## Work item
Repeat exactly what appears from the opening line of the listing to the line with "Image resolution: width=1280", inclusive.

## Recorded data
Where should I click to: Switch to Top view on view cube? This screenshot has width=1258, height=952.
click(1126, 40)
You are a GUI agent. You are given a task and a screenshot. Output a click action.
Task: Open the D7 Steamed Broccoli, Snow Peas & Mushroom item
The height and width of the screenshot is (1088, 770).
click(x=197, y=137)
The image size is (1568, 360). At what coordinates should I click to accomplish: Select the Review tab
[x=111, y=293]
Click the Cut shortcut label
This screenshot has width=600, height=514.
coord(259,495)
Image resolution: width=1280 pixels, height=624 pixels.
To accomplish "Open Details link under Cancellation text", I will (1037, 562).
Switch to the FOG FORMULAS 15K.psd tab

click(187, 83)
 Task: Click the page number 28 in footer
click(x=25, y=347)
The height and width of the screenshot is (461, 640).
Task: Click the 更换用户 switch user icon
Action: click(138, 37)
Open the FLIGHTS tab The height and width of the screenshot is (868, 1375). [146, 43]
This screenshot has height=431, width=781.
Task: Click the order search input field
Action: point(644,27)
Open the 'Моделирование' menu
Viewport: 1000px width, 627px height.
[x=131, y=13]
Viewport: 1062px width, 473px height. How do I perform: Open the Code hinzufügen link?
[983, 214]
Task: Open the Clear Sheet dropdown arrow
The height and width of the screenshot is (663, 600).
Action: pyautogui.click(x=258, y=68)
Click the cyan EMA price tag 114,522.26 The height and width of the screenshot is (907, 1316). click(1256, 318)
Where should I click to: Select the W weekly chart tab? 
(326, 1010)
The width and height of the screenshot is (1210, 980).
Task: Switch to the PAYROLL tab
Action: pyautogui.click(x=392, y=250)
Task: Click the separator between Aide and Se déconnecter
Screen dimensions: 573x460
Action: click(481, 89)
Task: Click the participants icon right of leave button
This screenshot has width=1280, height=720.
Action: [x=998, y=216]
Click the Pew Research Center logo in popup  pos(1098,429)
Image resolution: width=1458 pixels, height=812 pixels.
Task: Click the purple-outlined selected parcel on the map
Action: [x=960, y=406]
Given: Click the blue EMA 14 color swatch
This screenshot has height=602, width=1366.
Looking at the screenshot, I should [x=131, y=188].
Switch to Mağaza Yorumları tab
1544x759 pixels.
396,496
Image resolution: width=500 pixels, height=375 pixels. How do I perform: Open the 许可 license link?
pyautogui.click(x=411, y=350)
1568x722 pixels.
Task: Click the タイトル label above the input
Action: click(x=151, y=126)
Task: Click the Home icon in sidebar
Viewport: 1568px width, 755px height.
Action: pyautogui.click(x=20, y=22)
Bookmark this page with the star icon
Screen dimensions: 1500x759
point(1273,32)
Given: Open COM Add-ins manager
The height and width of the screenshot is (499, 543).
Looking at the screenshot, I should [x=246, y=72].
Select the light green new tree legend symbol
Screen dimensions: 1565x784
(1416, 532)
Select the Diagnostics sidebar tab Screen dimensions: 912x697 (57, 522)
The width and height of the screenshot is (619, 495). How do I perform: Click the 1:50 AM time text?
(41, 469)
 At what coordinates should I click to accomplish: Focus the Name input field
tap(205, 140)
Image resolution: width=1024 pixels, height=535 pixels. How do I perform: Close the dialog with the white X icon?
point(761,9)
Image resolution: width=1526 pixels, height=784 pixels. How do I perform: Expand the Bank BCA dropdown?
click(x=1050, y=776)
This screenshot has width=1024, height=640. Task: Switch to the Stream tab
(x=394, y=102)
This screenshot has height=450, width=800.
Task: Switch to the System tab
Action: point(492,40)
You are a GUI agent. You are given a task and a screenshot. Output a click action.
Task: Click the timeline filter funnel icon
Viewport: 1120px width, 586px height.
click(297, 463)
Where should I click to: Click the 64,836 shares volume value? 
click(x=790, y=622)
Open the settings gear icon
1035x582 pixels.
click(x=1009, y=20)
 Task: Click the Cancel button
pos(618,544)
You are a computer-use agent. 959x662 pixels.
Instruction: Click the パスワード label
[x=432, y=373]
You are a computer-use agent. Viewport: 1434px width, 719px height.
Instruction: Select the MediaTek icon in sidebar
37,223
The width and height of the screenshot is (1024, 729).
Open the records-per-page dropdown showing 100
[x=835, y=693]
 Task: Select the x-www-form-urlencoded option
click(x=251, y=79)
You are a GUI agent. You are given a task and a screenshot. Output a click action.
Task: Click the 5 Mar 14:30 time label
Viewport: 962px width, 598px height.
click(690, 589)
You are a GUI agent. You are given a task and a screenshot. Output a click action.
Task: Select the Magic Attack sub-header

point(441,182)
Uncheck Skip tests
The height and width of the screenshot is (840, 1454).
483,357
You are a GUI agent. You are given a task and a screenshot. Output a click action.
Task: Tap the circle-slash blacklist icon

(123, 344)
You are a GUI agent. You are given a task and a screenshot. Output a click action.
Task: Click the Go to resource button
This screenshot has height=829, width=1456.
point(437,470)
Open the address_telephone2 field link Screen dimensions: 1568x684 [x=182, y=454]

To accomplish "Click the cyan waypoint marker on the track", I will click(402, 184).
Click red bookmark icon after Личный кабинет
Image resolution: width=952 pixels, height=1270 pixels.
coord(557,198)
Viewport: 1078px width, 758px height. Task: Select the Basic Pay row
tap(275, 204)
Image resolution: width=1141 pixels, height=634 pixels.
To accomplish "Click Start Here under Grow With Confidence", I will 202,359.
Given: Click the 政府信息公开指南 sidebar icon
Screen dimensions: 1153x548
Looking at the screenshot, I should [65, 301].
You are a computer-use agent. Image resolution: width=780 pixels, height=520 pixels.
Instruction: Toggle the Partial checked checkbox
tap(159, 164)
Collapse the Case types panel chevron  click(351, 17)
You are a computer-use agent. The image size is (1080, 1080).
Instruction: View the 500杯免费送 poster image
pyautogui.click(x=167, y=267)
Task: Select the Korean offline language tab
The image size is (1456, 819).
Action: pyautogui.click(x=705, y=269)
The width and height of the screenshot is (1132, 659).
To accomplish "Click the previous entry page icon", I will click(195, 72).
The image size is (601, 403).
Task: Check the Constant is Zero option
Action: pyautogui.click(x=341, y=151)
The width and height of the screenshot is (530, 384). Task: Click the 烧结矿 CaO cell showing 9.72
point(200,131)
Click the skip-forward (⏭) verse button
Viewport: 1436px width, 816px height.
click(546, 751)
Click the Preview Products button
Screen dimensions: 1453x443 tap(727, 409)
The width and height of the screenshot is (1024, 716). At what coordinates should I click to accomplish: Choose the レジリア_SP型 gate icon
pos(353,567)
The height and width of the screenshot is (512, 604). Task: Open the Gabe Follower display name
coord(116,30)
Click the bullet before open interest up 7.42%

## Response area
Where should I click to: Switch to Top view on view cube? This screenshot has width=1258, height=952.
click(1126, 40)
You are a GUI agent. You are given a task and a screenshot. Output a click action.
Task: Open the D7 Steamed Broccoli, Snow Peas & Mushroom item
The height and width of the screenshot is (1088, 770).
click(x=197, y=137)
The image size is (1568, 360). At what coordinates should I click to accomplish: Select the Review tab
[x=111, y=293]
Click the Cut shortcut label
This screenshot has width=600, height=514.
coord(259,495)
Image resolution: width=1280 pixels, height=624 pixels.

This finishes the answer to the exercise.